Yup. Aladdin's father is revealed to be the King of Thieves, who is searching for the Hand of Midas that was hidden on an island that was on the back of a giant turtle.
 

Pompadour

Member
It still bums me out that the rival dialogue in SF4 was ONLY in Arcade Mode.

That was so incredibly dumb. The worst part about the focus on story modes in fighting games is that all the cool shit in them is often limited to that mode. SFV's story mode has all this voice acting, animations, and levels limited to a mode people will play once or twice.

They need to take that money and invest it into a bunch of character specific mid-match dialogue, intros, winposes, etc. and let the fights tell the story. Add that to the arcade mode and it'll be cinematic enough to please the people who "need" a story mode in fighting games.
 

Line_HTX

Member
Ugh, this thing will be on TBS? Hope it's not as bad and boring as Shaq shilling that CSGO League that was also on TBS last year.
 

Beckx

Member
I tried to give SFV another shot yesterday. Started the game on Steam assuming that like other fighting games, it's been keeping itself auto-updated through Steam. Nope. It wants to update via the the client itself with a large update. Tried messing around in training mode and remembered that the game still runs like ass on my Alienware Alpha even at 720p/medium settings (and anything below medium looks really, really bad - the game's performance scaling is terrible).
Thought about trying story mode but got a warning that since it was updating and therefore offline, I wouldn't earn any fight money.

Closed out the app and played other fighting games. It may very well be a great technical street fighter but some of the decisions they made are just brain dead.
 
I tried to give SFV another shot yesterday. Started the game on Steam assuming that like other fighting games, it's been keeping itself auto-updated through Steam. Nope. It wants to update via the the client itself with a large update. Tried messing around in training mode and remembered that the game still runs like ass on my Alienware Alpha even at 720p/medium settings (and anything below medium looks really, really bad - the game's performance scaling is terrible).
Thought about trying story mode but got a warning that since it was updating and therefore offline, I wouldn't earn any fight money.

Closed out the app and played other fighting games. It may very well be a great technical street fighter but some of the decisions they made are just brain dead.

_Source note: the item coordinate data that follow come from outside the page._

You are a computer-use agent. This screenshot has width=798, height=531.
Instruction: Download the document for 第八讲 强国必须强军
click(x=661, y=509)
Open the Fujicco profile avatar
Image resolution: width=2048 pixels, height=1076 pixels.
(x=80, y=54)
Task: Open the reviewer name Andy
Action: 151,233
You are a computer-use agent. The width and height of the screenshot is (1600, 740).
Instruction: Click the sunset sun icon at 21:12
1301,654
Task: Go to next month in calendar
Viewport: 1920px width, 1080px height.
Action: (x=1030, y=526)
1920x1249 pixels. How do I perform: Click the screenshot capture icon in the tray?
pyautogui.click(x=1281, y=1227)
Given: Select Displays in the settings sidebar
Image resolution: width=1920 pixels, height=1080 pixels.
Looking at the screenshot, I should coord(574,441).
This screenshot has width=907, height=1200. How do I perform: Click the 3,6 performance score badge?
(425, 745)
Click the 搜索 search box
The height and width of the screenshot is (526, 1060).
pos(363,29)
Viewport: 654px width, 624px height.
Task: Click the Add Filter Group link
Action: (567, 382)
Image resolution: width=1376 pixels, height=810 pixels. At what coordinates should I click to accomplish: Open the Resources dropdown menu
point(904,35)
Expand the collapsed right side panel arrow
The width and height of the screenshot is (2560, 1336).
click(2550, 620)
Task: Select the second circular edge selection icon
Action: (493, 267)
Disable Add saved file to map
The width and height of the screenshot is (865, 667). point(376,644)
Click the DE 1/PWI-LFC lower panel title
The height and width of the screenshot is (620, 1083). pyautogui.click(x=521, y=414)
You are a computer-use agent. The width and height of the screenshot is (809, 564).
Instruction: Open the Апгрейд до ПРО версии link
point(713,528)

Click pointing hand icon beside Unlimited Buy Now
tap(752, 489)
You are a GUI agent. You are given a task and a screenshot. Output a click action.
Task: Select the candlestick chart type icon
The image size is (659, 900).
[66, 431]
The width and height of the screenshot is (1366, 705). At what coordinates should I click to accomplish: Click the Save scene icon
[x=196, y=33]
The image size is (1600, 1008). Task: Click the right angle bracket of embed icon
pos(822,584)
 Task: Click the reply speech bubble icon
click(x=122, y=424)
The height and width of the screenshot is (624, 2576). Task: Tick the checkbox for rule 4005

gaf/video game world fighting game of the year tho
 

Dahbomb

Member
Yep. So many baffling design decissions. Throws beating buttons still boggles my mind. Throws should be bottom of the priority wheel. There needs to be some risk when attempting a throw on offense.
Also made worse by throws having just 18f recovery so even when you do throw whiff on offense and they jump up you can still anti air in time LOL! Command throws are better in this regard, loads of recovery time on them where you can legit back dash/jump up and still get a punish on most of them.

Worst is when they whiff a throw in your face but you can't react in time to punish it because 18f with 6.5 of lag plus internet. They throw whiff, recover and throw out a button just when you realized they whiffed a throw and you should press a button but you get stuffed or worse CC'd for your troubles.